- **Raw records**:
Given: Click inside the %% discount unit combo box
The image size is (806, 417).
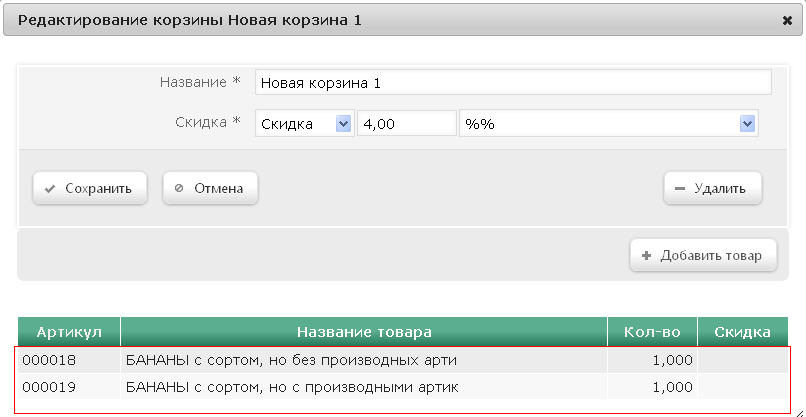Looking at the screenshot, I should tap(609, 123).
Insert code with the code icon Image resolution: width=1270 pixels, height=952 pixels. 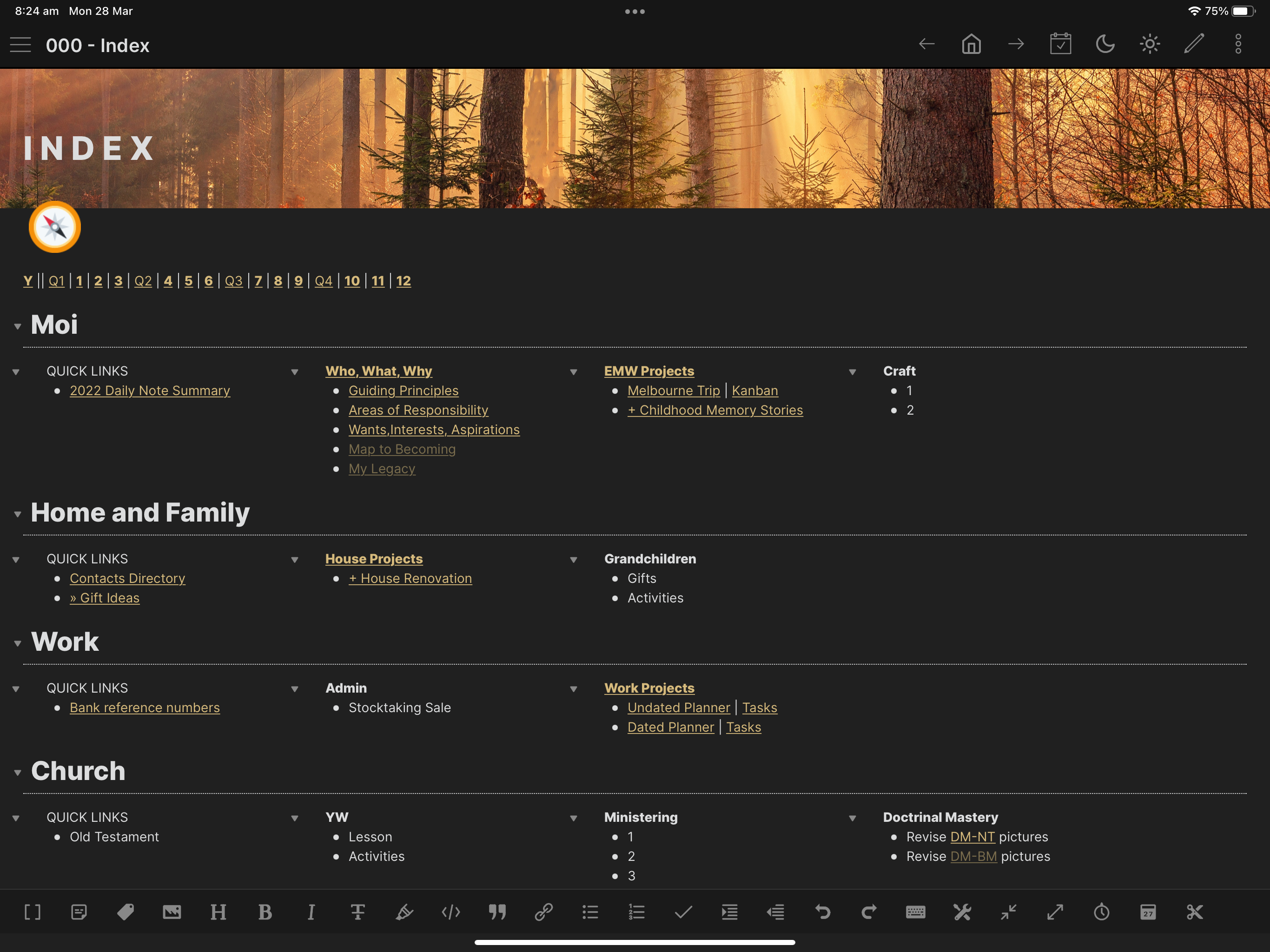click(x=451, y=912)
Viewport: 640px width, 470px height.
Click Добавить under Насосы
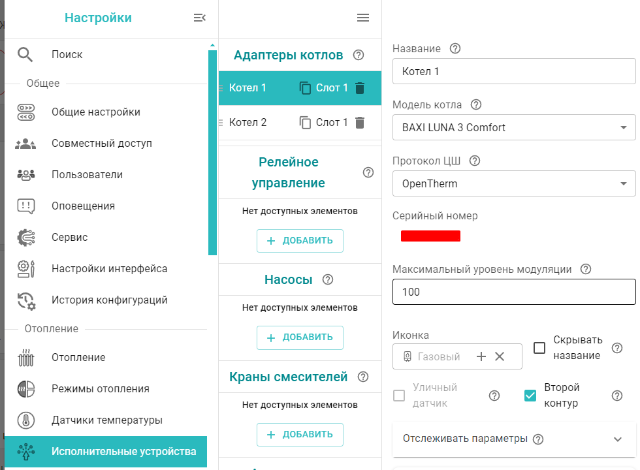(x=300, y=337)
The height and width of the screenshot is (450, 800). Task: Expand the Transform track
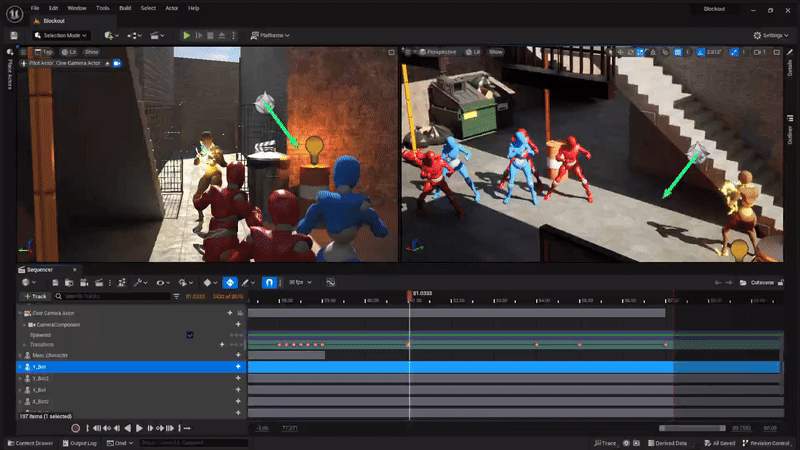point(24,345)
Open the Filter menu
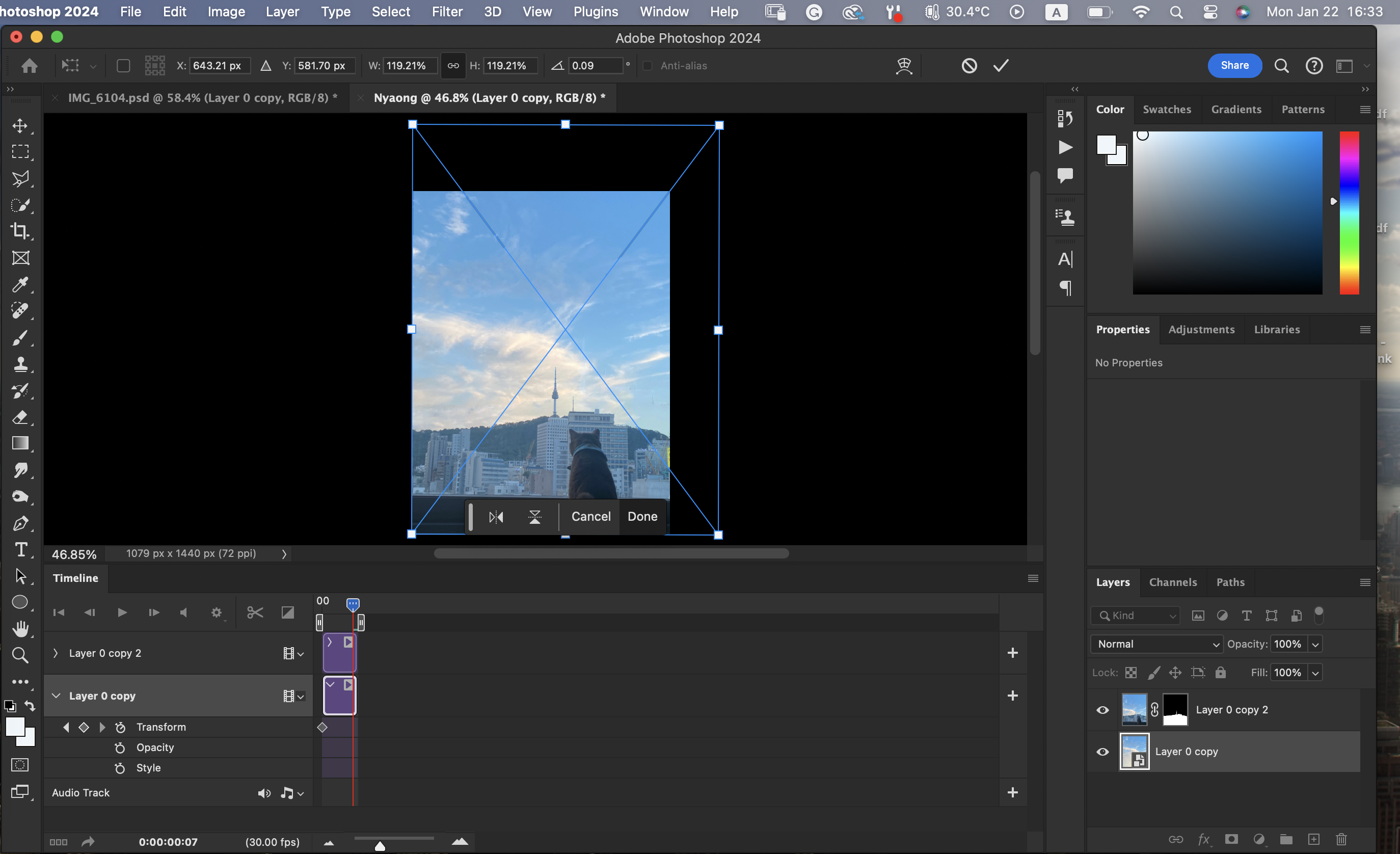Image resolution: width=1400 pixels, height=854 pixels. [447, 11]
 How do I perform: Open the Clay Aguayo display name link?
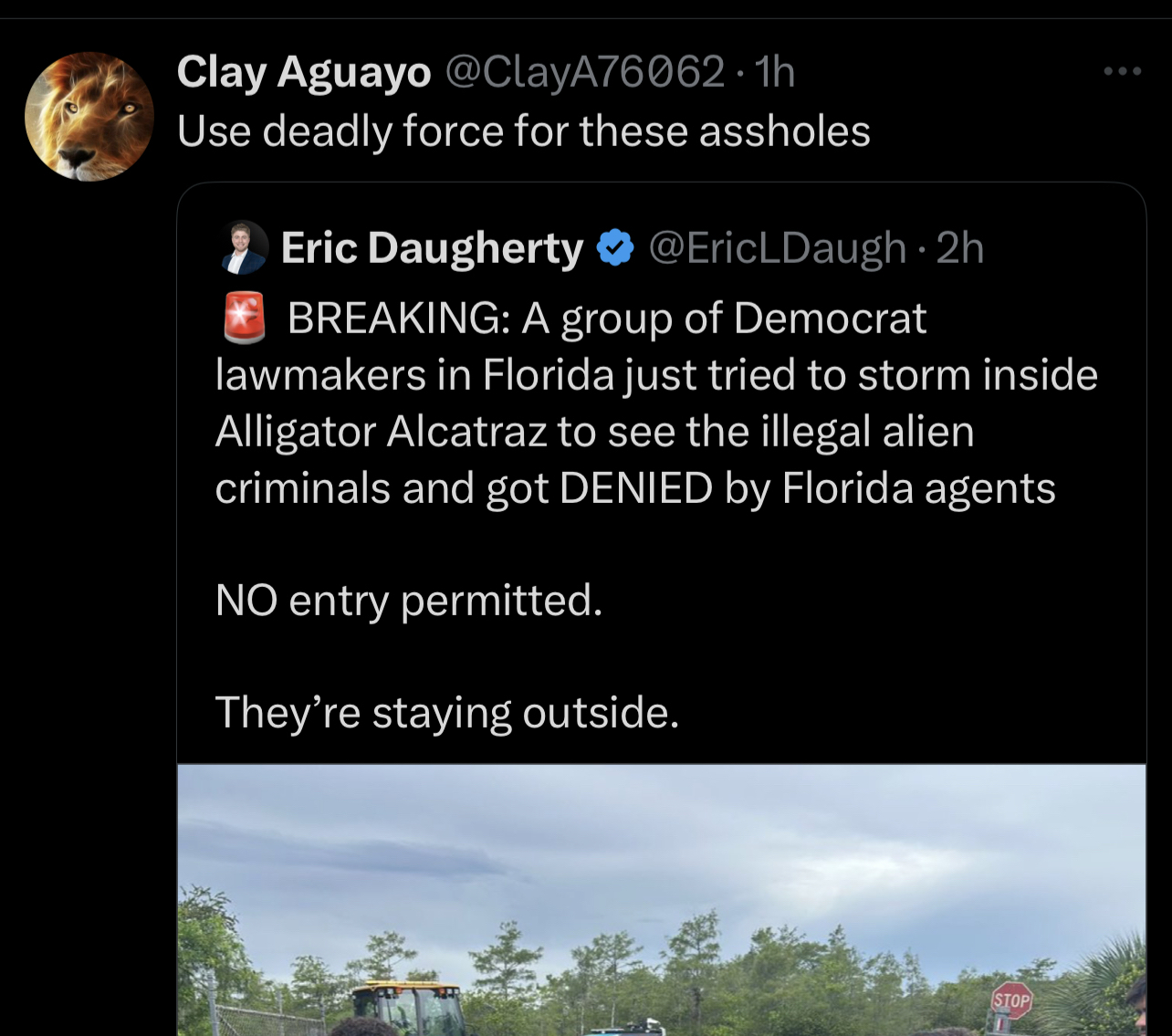(303, 71)
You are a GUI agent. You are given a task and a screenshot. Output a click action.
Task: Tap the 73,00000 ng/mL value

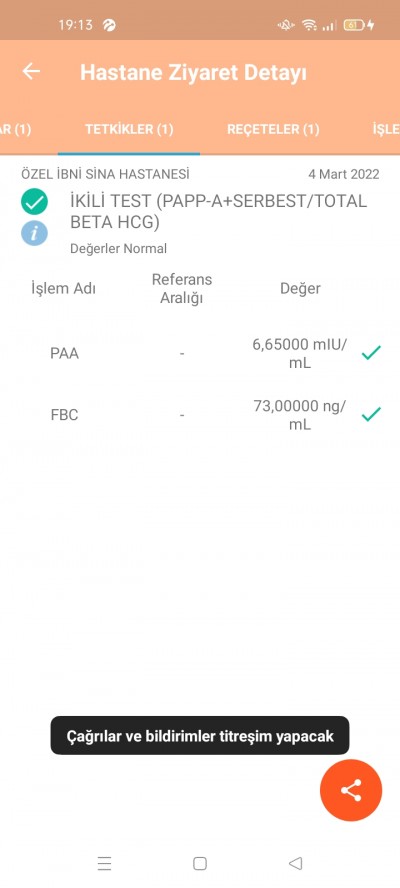point(300,415)
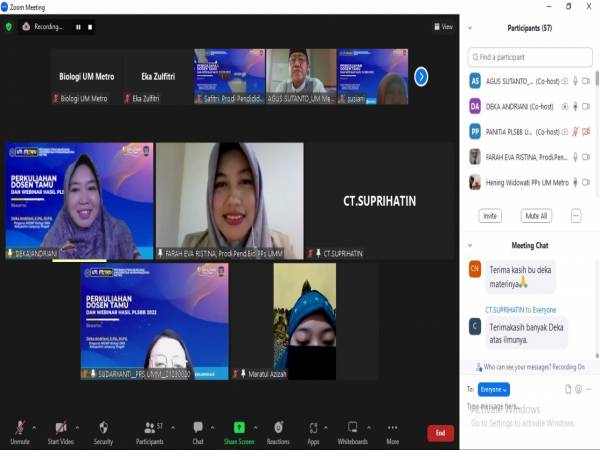Click the Mute All button
Image resolution: width=600 pixels, height=450 pixels.
point(536,216)
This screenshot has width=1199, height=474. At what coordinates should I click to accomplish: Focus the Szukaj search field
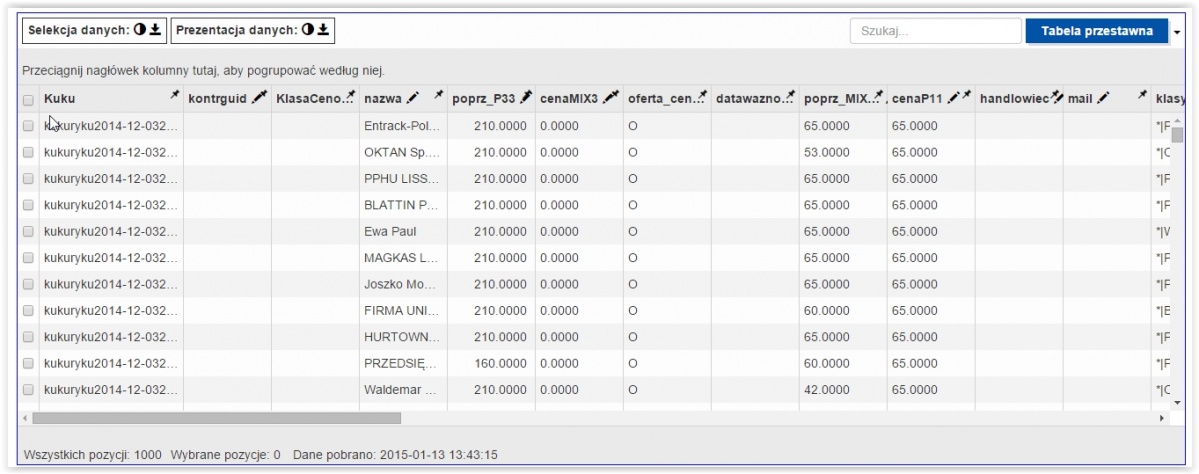(x=935, y=31)
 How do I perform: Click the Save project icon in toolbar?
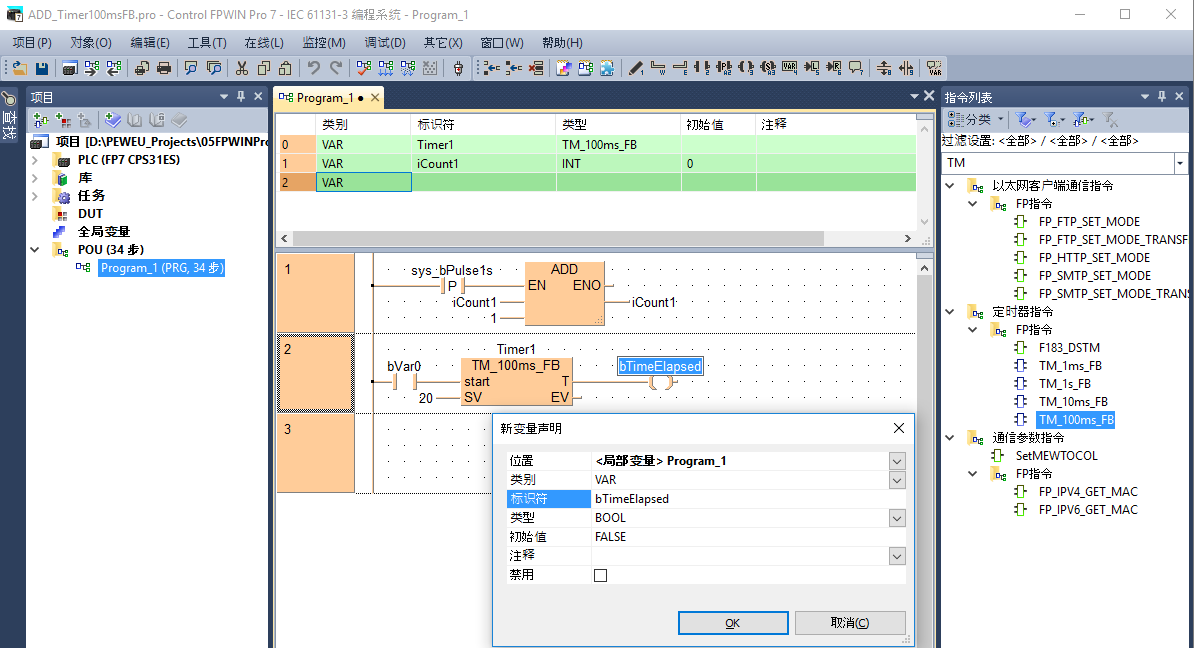pos(42,68)
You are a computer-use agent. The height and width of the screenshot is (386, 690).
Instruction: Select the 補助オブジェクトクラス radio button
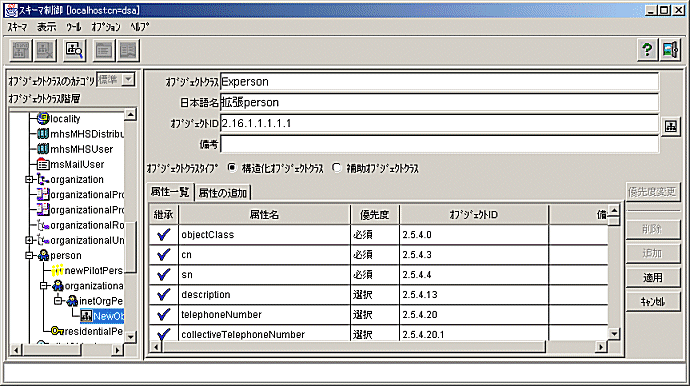(337, 168)
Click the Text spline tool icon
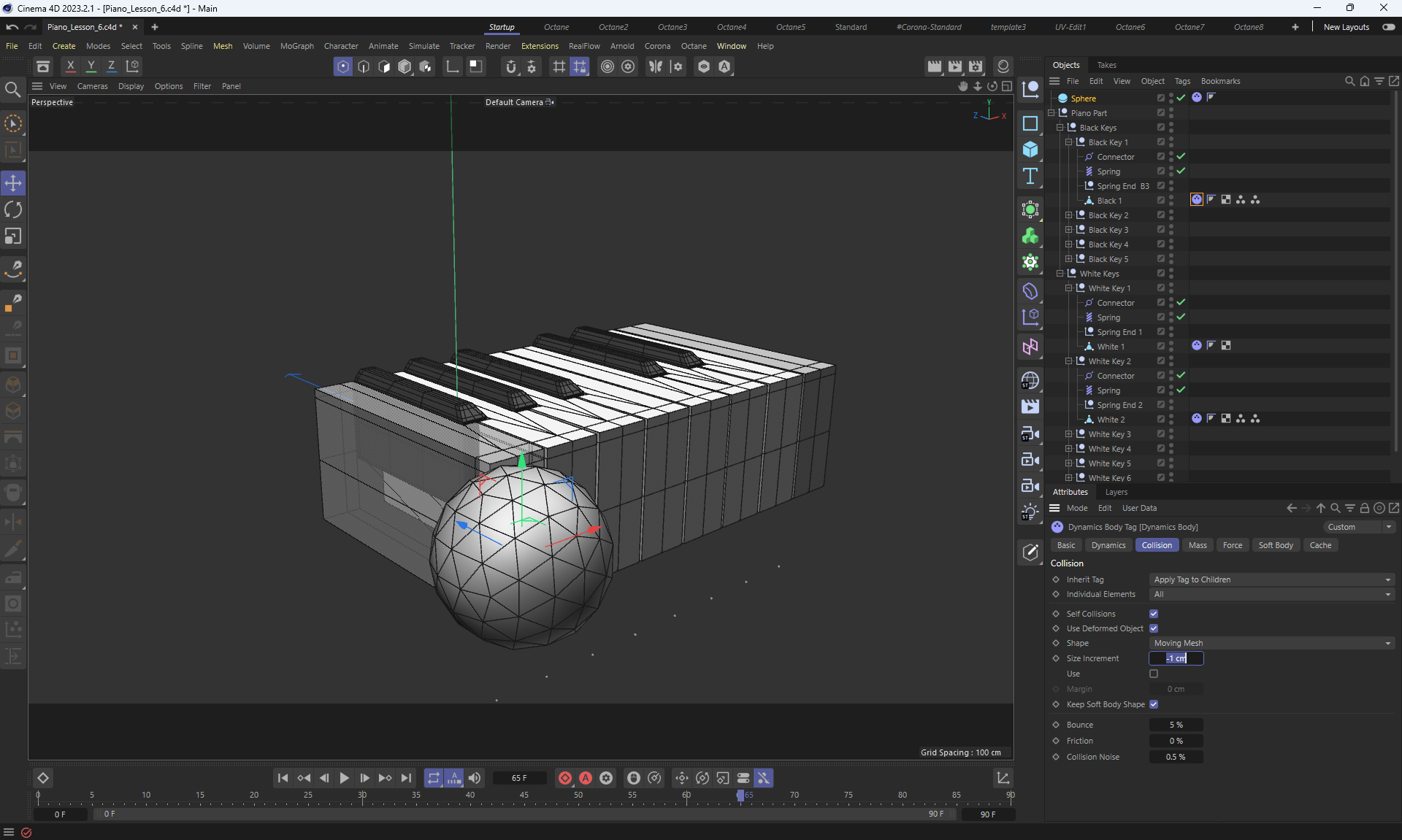The image size is (1402, 840). point(1030,176)
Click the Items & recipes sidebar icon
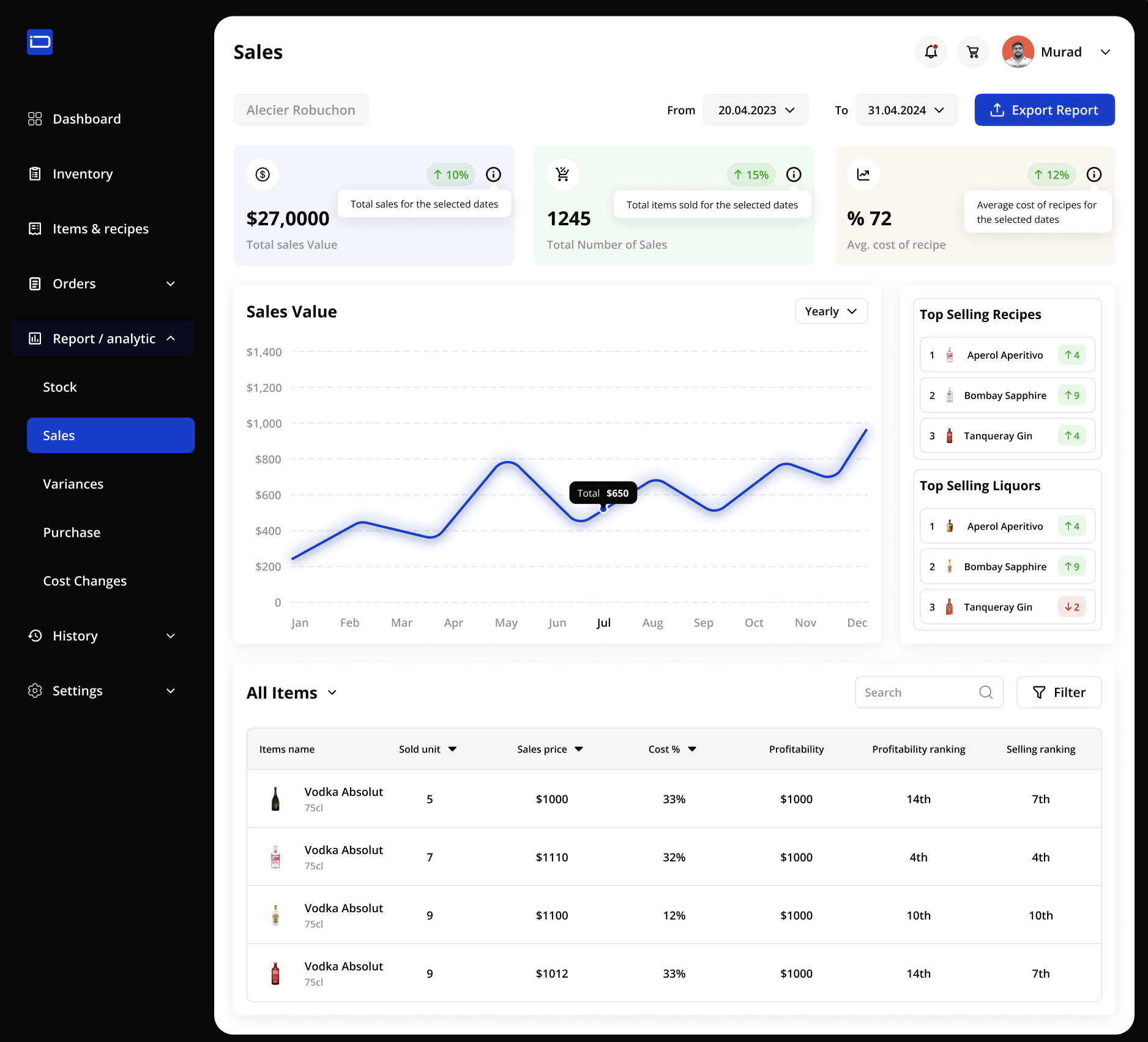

- **What needs to be done**: Locate each line of the material above that contains the string "perform" and copy those lines. Letter case must match.

- **The result**:
 How do I perform: Open the Clay Aguayo display name link?
 How do I perform: Click the Save project icon in toolbar?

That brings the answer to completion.